Hussein Dieng*, dans une interview exclusive: ‘’Par principe, ceux qui défendent les droits de l'homme sont peinés, chaque fois que ceux-ci sont menacés, que des hommes et des femmes sont jetés en prison pour le combat qu’ils mènent’’

18 June, 2015 - 01:57

Le Calame : Vous êtes connu comme secrétaire général d’IRA-Mauritanie que vous avez fini par quitter. En claquant la porte et vous rapprochant du pouvoir de Mohamed ould Abdel Aziz. Beaucoup vous ont alors qualifié de « traître » et de « vendu ». Quelques années plus tard, quels enseignements retenez-vous de cette époque ? Pouvez-vous expliquer, aux Mauritaniens, ce qui vous a à ce point opposé à Biram pour claquer la porte et fonder votre propre IRA ?

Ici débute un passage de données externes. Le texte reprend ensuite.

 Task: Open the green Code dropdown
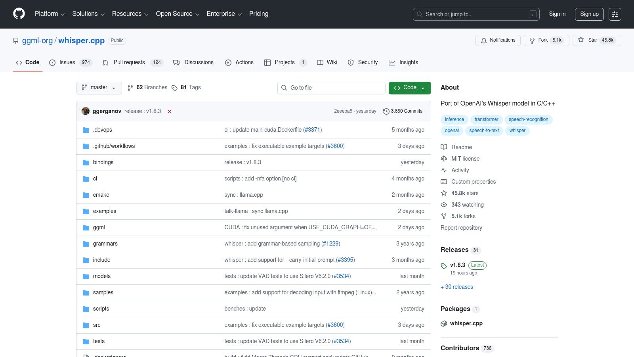tap(410, 88)
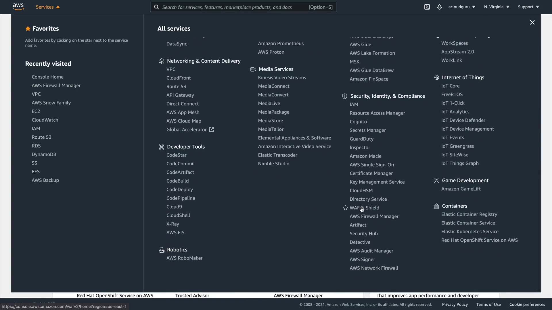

Hussein Dieng : Décidément, vous les journalistes, vous êtes très coriaces ! Vous ne lâchez pas facilement. Mais permettez-moi de ne plus revenir sur cet épisode douloureux sur lequel je me suis largement expliqué. Je considère que c’est une page de tournée. Je m’en arrête là.

 

- Biram Dah ould Abeïd, cet ancien compagnon, croupit en prison depuis quelques mois et pour une peine de deux ans. Avez-vous une pensée pour lui ?

- Je n’ai pas besoin de vous rappeler que, par principe, ceux qui défendent les droits de l'homme sont peinés, chaque fois que ceux-ci sont menacés, que des hommes et des femmes sont jetés en prison pour le combat qu’ils mènent.

 

Demandez-vous sa libération, comme les partis de l’opposition et certaines organisations de défense des droits de l’homme ?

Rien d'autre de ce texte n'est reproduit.